*** Opening of DATA TO EXAMINE ***

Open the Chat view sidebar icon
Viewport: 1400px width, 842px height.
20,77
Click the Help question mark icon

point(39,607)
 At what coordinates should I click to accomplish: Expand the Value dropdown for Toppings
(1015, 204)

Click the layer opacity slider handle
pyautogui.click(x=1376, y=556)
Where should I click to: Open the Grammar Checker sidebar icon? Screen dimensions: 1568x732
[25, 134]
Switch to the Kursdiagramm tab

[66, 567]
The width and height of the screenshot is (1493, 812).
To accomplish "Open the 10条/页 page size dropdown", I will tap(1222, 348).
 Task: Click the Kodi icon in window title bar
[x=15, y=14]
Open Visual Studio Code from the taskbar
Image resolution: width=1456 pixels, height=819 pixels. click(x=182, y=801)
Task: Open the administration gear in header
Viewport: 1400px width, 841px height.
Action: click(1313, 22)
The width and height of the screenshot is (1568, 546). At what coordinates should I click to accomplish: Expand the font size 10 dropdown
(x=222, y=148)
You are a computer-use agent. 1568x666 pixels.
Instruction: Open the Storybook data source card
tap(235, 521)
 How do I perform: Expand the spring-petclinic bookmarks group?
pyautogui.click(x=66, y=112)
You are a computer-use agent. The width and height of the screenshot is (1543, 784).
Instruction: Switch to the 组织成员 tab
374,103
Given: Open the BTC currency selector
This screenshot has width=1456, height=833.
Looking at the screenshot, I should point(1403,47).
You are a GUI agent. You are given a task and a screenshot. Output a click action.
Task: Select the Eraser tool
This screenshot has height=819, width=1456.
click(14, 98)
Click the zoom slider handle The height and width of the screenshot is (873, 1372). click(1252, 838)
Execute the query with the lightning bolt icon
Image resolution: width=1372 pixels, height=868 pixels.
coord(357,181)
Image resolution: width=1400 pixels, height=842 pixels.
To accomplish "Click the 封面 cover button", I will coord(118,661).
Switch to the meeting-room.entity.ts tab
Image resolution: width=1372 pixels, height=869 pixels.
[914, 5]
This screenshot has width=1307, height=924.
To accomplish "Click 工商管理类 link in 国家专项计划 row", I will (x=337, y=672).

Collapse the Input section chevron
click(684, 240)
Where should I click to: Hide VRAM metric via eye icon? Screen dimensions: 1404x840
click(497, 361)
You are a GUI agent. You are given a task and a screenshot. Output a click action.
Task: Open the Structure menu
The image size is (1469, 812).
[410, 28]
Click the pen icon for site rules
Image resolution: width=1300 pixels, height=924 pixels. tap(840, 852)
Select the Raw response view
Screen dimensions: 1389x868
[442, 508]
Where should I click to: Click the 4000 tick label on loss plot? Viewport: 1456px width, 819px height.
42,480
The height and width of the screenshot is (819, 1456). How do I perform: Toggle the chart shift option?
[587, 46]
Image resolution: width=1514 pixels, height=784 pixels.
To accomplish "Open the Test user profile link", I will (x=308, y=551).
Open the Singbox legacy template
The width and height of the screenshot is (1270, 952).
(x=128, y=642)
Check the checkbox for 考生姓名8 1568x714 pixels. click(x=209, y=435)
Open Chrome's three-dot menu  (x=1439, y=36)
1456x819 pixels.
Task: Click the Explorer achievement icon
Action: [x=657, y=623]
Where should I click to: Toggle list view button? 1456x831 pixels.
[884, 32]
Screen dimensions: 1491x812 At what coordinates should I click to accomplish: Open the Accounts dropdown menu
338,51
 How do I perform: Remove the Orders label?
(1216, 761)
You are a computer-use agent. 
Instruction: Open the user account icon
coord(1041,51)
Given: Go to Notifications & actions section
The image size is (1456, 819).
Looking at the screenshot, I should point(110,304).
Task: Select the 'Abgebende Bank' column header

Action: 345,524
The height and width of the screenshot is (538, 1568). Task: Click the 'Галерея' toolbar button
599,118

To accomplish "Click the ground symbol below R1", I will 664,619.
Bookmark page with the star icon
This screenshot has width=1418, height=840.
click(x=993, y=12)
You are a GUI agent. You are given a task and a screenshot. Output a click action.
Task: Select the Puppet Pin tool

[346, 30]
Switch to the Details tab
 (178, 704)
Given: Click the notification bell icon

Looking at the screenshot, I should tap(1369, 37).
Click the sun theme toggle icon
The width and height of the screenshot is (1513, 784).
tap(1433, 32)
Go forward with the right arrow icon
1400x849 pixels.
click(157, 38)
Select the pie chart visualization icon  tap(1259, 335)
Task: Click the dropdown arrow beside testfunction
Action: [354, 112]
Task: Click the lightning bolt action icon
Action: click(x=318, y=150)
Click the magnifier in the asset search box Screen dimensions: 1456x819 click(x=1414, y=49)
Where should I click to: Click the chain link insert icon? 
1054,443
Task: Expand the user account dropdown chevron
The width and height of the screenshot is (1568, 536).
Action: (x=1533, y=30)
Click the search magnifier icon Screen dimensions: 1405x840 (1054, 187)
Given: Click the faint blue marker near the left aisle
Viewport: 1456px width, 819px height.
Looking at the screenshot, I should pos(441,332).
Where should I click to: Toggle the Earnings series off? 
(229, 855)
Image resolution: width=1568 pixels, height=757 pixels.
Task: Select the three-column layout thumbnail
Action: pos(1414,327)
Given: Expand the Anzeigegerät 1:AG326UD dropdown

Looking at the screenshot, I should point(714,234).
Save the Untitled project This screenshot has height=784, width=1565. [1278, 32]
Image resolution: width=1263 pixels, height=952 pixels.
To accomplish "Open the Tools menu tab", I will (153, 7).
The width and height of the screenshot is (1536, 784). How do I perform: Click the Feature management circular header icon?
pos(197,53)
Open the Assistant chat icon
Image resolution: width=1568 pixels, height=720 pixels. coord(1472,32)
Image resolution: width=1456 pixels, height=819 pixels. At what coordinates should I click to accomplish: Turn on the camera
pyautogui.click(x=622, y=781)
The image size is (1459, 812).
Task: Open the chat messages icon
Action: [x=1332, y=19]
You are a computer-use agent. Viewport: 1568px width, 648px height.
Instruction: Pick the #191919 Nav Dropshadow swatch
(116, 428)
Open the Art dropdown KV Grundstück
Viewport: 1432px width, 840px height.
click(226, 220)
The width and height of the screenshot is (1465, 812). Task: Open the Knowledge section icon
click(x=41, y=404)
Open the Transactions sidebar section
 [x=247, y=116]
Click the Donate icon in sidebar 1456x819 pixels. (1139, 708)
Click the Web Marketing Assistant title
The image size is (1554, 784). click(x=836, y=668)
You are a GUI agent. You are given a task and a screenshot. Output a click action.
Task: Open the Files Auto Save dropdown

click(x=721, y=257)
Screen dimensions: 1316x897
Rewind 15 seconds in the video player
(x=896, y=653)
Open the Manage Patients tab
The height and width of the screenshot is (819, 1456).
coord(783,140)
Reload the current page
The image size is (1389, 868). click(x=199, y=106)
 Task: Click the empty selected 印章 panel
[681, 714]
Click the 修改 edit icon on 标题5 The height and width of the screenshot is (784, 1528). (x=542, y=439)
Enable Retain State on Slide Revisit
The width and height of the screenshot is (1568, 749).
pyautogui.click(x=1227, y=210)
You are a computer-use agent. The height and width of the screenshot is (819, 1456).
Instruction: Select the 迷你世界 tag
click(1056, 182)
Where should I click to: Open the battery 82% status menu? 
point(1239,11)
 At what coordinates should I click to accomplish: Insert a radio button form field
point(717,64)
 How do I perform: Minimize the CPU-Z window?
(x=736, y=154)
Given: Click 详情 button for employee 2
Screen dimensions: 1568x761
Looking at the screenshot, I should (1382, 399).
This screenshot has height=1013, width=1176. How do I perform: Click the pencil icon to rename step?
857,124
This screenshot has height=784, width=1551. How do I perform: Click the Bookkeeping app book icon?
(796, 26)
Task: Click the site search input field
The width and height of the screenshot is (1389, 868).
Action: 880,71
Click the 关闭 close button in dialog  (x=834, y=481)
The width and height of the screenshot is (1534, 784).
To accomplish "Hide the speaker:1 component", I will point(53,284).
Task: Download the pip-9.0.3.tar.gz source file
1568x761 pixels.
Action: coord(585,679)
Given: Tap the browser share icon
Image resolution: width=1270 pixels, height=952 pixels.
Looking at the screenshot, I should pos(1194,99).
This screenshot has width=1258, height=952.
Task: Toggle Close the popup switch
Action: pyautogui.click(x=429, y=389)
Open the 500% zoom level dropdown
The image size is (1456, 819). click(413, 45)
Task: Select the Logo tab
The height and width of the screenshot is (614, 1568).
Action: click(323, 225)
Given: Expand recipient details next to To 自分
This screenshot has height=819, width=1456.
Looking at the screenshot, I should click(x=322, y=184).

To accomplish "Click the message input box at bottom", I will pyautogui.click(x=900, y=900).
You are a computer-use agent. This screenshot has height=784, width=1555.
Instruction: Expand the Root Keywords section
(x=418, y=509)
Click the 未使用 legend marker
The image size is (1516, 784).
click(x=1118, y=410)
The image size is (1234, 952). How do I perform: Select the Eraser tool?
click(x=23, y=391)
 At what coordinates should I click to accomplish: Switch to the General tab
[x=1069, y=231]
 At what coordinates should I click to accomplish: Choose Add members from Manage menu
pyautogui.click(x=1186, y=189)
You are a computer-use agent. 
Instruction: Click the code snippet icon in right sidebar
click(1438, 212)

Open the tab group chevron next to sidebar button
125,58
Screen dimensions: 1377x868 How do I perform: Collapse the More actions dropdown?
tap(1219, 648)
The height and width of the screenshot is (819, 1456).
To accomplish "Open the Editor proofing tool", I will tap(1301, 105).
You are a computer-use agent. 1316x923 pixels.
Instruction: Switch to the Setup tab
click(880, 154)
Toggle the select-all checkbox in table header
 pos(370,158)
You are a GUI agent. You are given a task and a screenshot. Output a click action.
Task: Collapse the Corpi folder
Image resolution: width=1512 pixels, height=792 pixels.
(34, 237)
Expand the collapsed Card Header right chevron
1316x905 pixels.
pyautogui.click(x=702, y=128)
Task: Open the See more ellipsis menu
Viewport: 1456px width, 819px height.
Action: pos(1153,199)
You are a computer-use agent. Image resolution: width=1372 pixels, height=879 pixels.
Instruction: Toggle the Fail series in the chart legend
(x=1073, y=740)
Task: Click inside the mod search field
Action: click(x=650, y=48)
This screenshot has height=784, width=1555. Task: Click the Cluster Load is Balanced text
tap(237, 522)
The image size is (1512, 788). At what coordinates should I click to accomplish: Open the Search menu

*** Close of DATA TO EXAMINE ***

Looking through the records, copy out every line in which the word "computer" is found.

You are a computer-use agent. 1568x666 pixels.
You are a computer-use agent. The width and height of the screenshot is (1543, 784).
You are a computer-use agent. 
You are a computer-use agent. Viewport: 1568px width, 648px height.
You are a computer-use agent. The height and width of the screenshot is (819, 1456).
You are a computer-use agent. This screenshot has height=784, width=1555.
You are a computer-use agent. 
You are a computer-use agent. 1316x923 pixels.
You are a computer-use agent. Image resolution: width=1372 pixels, height=879 pixels.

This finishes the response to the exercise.